Vor dem Tod selbst verfasst

"Ihr seid alle ausgeladen": Schonungslose Traueranzeige

Trier - Hubert Martini muss ein Original gewesen sein. Diesen Eindruck bekommt man, wenn man seine Traueranzeige liest. Die hat er nämlich selbst geschrieben - und schont darin weder sich selbst noch andere. 

"Der Herr hat ihn zu sich gerufen", "In tiefer Trauer verabschieden wir uns von...", "Es gibt einen neuen Engel" - Diese und andere Floskeln sind Standard, wenn man eine Traueranzeige schreibt. Dass die von Hubert Martini kein Standard ist, erkennt man bereits im ersten Satz. "Tschüs. Ich melde mich hiermit vom Leben ab", ist knochentrocken in der Annonce zu lesen, die beim "Trierischen Volksfreund" erschienen ist.

Anstatt es seiner Verwandschaft zu überlassen, seiner zu gedenken und in die übliche posthume Lobhudelei auszubrechen, hat der Mann aus Trier nämlich lieber selbst zum Stift gegriffen. Herausgekommen ist ein Dokument, das in seiner schockierenden Ehrlichkeit seinesgleichen sucht. 

Er habe ein "gutes Leben" gehabt, schreibt der Trierer, der am 24. Juni 65-jährig in seiner Heimatstadt das Zeitliche segnete, "das aber auch von vielen Krankheiten überschattet war. Die letzte war leider unbesiegbar." Der Verstorbene dankt seiner "wunderbaren Frau", mit der er einen "guten Sohn gezeugt" hat, auch seine zwei Enkelkinder findet er "toll." Dankbar ist Martini auch für seine Freunde, selbst wenn er weiß: "Viele sind das ja nicht."

Besondere Erwähnung findet sein türkischer Freund Mustafa. "Die Einblicke in seine Familienkultur waren nicht immer schmerzfrei für mich", bekennt er offen. "Aber er war ehrlich zu mir. Und Offenheit und Ehrlichkeit waren mir immer sehr wichtig. Manchem habe ich damit weh getan - und das war gut so", resümiert er ohne Reue.

Der "überzeugte Atheist" hat klare Vorstellungen, wie die Abschiedsfeier ablaufen soll: "Keine Trauerkleidung, keine Kreuze oder sonstige offene oder versteckte religiöse Symbole", betont Martini. Blumen sind erlaubt, allerdings "nur gelbe und orange Lilien ohne starken Geruch", bittet er sich aus.
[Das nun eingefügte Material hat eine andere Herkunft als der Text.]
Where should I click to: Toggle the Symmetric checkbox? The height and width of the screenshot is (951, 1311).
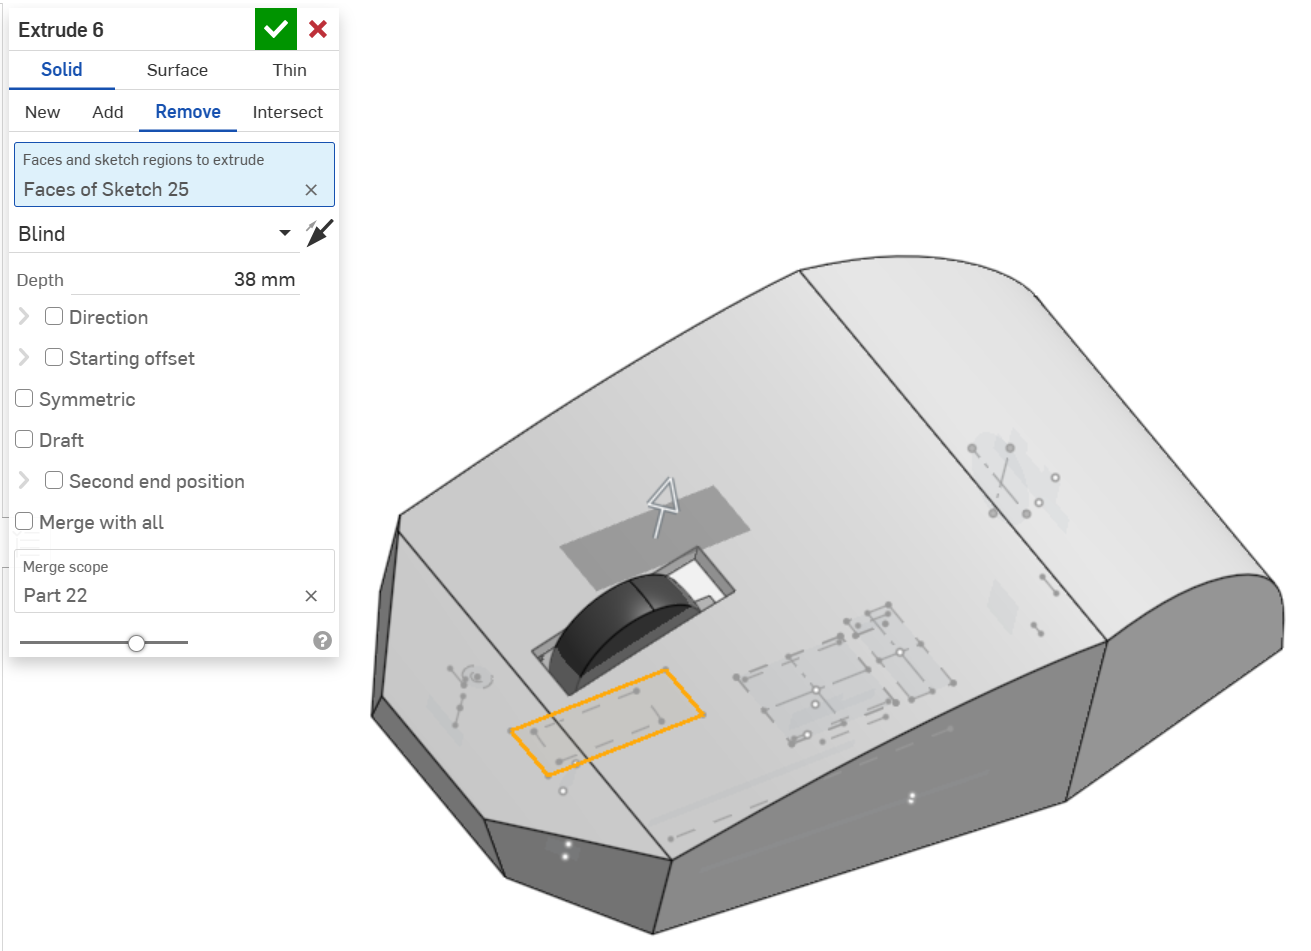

Den größten Hammer hebt sich der Verstorbene, der sich selbst als "nachtragend'" bezeichnet, für den Schluss auf, als es um seine Geschwister geht. Offensichtlich hatte er zu denen nicht das beste Verhältnis, denn er schreibt: "Den anderen fünf Kindern meiner Eltern und deren Partnern und Nachkommen verbiete ich die Teilnahme an der Feier. Ihr seid alle ausgeladen!"

Das sagt ein Trauerforscher zu der Sterbeanzeige

„Ich weiß nicht, ob das Ehrlichkeit ist“, sagt dazu der Psychologe Jorgos Canacakis, Trauerexperte und Verfasser zahlreicher Bücher über das Trauern. „Es hat vermutlich mehr mit seiner Persönlichkeit zu tun. Er will gehört, gesehen und verstanden werden.“

Es sei nicht unüblich, dass Menschen am Ende eines Lebens „noch einmal Ordnung schaffen“ wollten, sagt der Trauerforscher. Meist geschehe dies aber in Form von Briefen. So wie M. in seiner Anzeige sei „schon besonders“. Sein Ziel sei vermutlich, Aufmerksamkeit zu erregen. „Er will nicht unglamourös sterben“, mutmaßt Canacakis über den Verblichenen.

Dass Menschen sich in ihren eigenen Traueranzeigen selbst an Hinterbliebene wenden, ist eher selten. „Wir hatten das in 16 Jahren vielleicht zwei Mal“, sagt Martina Schmidt vom Trierer Bestattungshaus Martin Loch. Die Texte seien nicht so umfassend gewesen: „Sie haben sich zum Beispiel bei Krankheit für den Beistand bedankt.“ Die Anzeige Martinis finde sie persönlich „nicht in Ordnung“: „Er wollte eine Abrechnung. Und die Angehörigen müssen jetzt damit leben.“

In einer Sammlung der Autoren Matthias Nöllke und Christian Sprang („Ich mach mich vom Acker“) finden sich vor allem weniger kontroverse Texte. „Ich bin tot“ oder „Ich bin umgezogen“ oder „Hiermit verabschiede ich mich...“ wird da formuliert. Oder etwas poetischer ein Schwimmmeister mit seinem täglichen Satz „Liebe Leute, Schluss für heute“.